PROBLEM DETAILS — The full set of entries, reproduced exactly, is the expected answer.

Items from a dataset
------------------------------------

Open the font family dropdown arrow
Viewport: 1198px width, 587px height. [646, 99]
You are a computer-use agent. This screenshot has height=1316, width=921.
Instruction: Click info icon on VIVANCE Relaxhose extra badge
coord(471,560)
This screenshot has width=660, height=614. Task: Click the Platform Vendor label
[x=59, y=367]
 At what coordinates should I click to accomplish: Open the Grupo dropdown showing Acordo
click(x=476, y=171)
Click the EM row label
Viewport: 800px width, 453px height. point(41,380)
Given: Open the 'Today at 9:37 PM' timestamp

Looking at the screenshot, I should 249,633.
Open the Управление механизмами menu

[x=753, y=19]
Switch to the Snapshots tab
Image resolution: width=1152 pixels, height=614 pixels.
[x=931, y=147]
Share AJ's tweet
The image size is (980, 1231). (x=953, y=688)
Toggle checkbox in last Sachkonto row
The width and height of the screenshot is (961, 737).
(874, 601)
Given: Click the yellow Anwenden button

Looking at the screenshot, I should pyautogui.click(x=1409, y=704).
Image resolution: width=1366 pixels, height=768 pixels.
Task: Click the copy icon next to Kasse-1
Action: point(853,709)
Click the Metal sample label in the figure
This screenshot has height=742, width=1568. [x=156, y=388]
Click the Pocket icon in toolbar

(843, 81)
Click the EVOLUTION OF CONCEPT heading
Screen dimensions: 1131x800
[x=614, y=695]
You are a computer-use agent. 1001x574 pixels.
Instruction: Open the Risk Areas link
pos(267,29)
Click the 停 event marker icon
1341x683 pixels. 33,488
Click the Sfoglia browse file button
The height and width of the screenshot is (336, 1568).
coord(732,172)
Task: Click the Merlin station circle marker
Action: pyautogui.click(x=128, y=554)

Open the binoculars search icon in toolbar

------------------------------------

SOLUTION BELOW —
Open the font family dropdown arrow
Viewport: 1198px width, 587px height. [646, 99]
You are a computer-use agent. This screenshot has height=1316, width=921.
Instruction: Click info icon on VIVANCE Relaxhose extra badge
coord(471,560)
This screenshot has width=660, height=614. Task: Click the Platform Vendor label
[x=59, y=367]
 At what coordinates should I click to accomplish: Open the Grupo dropdown showing Acordo
click(x=476, y=171)
Click the EM row label
Viewport: 800px width, 453px height. point(41,380)
Given: Open the 'Today at 9:37 PM' timestamp

Looking at the screenshot, I should 249,633.
Open the Управление механизмами menu

[x=753, y=19]
Switch to the Snapshots tab
Image resolution: width=1152 pixels, height=614 pixels.
[x=931, y=147]
Share AJ's tweet
The image size is (980, 1231). (x=953, y=688)
Toggle checkbox in last Sachkonto row
The width and height of the screenshot is (961, 737).
(874, 601)
Given: Click the yellow Anwenden button

Looking at the screenshot, I should pyautogui.click(x=1409, y=704).
Image resolution: width=1366 pixels, height=768 pixels.
Task: Click the copy icon next to Kasse-1
Action: point(853,709)
Click the Metal sample label in the figure
This screenshot has height=742, width=1568. [x=156, y=388]
Click the Pocket icon in toolbar

(843, 81)
Click the EVOLUTION OF CONCEPT heading
Screen dimensions: 1131x800
[x=614, y=695]
You are a computer-use agent. 1001x574 pixels.
Instruction: Open the Risk Areas link
pos(267,29)
Click the 停 event marker icon
1341x683 pixels. 33,488
Click the Sfoglia browse file button
The height and width of the screenshot is (336, 1568).
coord(732,172)
Task: Click the Merlin station circle marker
Action: pyautogui.click(x=128, y=554)

Open the binoculars search icon in toolbar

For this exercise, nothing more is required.